Perkembangan batik yang marak dalam beberapa tahun terakhir ini
juga telah ditunjukkan dengan akan dibangunnya Galeri Batik dalam kurun waktu
antara satu s/d dua tahun ke depan, yang akan diselaraskan dengan perkembangan
Museum Tekstil di Tanah Abang, Jakarta. Sementara untuk keberadaan Museum Batik
di Pekalongan saat ini, rencananya akan dipindah ke gedung eks Resi den
Pekalongan Pekalongan, guna memadukan secara sinegis seluruh daya dan kemampuan
bangsa memajukan batik Indonesia. Pakaian dengan corak sehari-hari dipakai
secara rutin dalam kegiatan bisnis dan akademis, sementara itu berbagai corak
lainnya dipakai dalam upacara pernikahan, kehamilan, juga dalam wayang,
kebutuhan nonsandang dan berbagai penampilan kesenian. Kain batik bahkan
memainkan peran utama dalam ritual tertentu. Berbagai corak Batik Indonesia
menandakan adanya berbagai pengaruh dari luar mulai dari kaligrafi Arab, burung
phoenix dari China, bunga cherry dari Jepang sampai burung merak dari India
atau Persia. Tradisi membatik diturunkan dari generasi ke generasi, batik
terkait dengan identitas budaya rakyat indonesia dan melalui berbagai arti
simbolik dari warna dan corak mengekspresikan kreatifitas dan spiritual rakyat
Indonesia.
UNESCO memasukkan Batik Indonesia ke dalam Representative List
karena telah memenuhi kriteria, antara lain kaya dengan simbol-simbol dan
filosofi kehidupan rakyat Indonesia; memberi kontribusi bagi terpeliharanya
warisan budaya takbenda pada saat ini dan di masa mendatang.

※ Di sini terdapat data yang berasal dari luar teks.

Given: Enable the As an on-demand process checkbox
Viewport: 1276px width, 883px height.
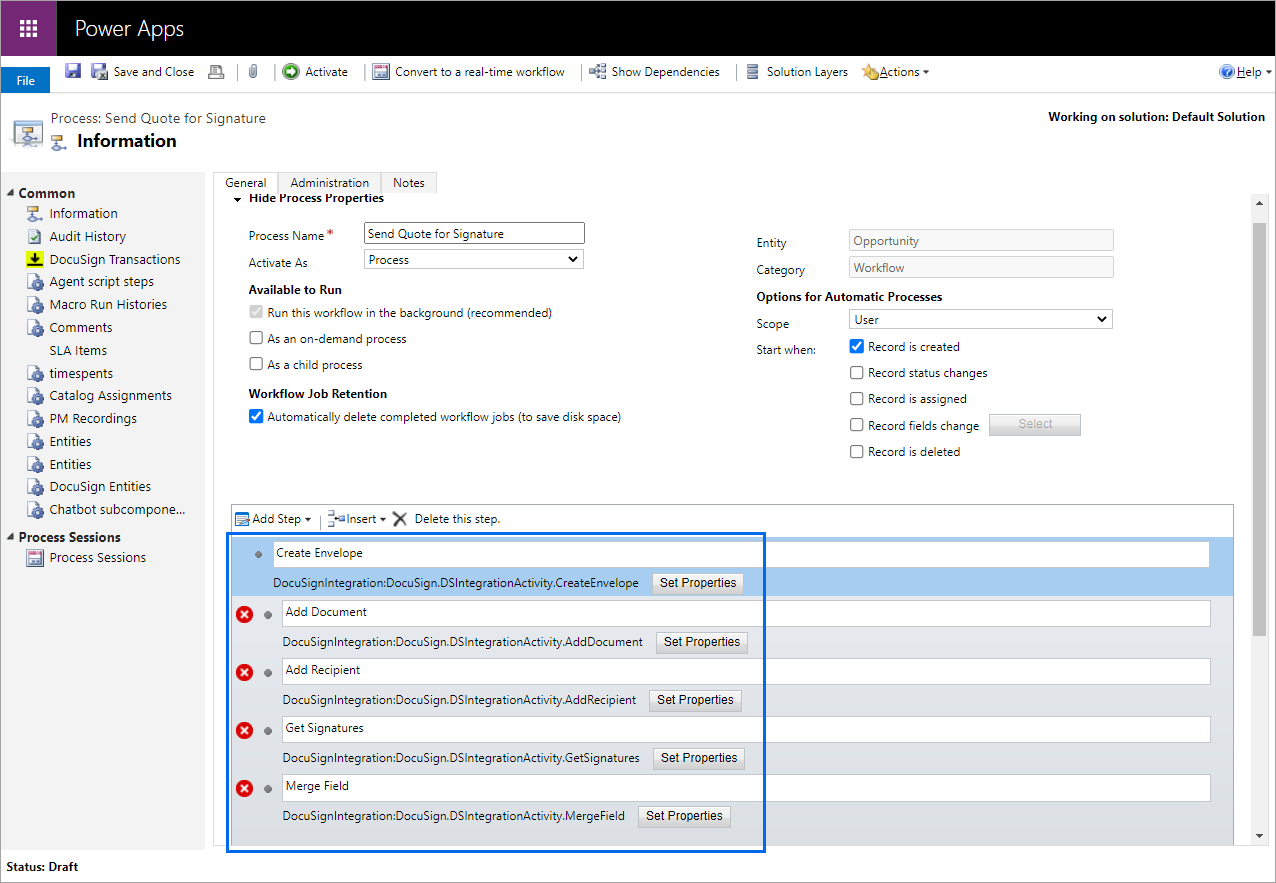Looking at the screenshot, I should [255, 338].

Selanjutnya seluruh komponen masyarakat bersama pemerintah
melakukan langkah-langkah secara berkesinambungan untuk perlindungan termasuk
peningkatan kesadaran dan pengembangan kapasitas termasuk aktivitas pendidikan
dan pelatihan. Dalam menyiapkan nominasi, para pihak terkait telah melakukan
berbagai aktivitas, termasuk melakukan penelitian di lapangan, pengkajian,
seminar, dan sebagainya untuk mendiskusikan isi dokumen dan memperkaya
informasi secara bebas dan terbuka. Pemerintah telah memasukkan Batik Indonesia
ke dalam Daftar Inventaris Mata Budaya Indonesia.
Pembatikan di Luar Jawa
Dari Jakarta, yang menjadi tujuan pedagang-pedagang di luar
Jawa, batik kemudian berkembang di seluruh penjuru kota-kota besar di Indonesia
yang ada di luar Jawa. Sumatera Barat (khususnya daerah Padang) adalah daerah
yang jauh dari pusat pembatikan di kota-kota Jawa, tetapi pembatikan bisa
berkembang di daerah ini. Sumatera Barat termasuk daerah konsumen batik sejak
zaman sebelum PD I, terutama batik-batik produksi Pekalongan, Solo, dan
Yogya. Di Sumatera Barat yang berkembang terlebih dahulu adalah industri tenun
tangan yang terkenal tenun Silungkang dan tenun Plekat. Pembatikan mulai
berkembang di Padang setelah pendudukan Jepang. Sejak putusnya hubungan antara
Sumatera dengan Jawa waktu pendudukan Jepang, persediaan batik yang ada pada
pedagang batik sudah habis. Ditambah lagi setelah kemerdekaan Indonesia,
hubungan antara kedua pulau bertambah sulit. Semua ini akibat blokade-blokade
Belanda. Maka pedagang-pedagang batik yang biasa berhubungan dengan pulau Jawa
mencari jalan untuk membuat batik sendiri.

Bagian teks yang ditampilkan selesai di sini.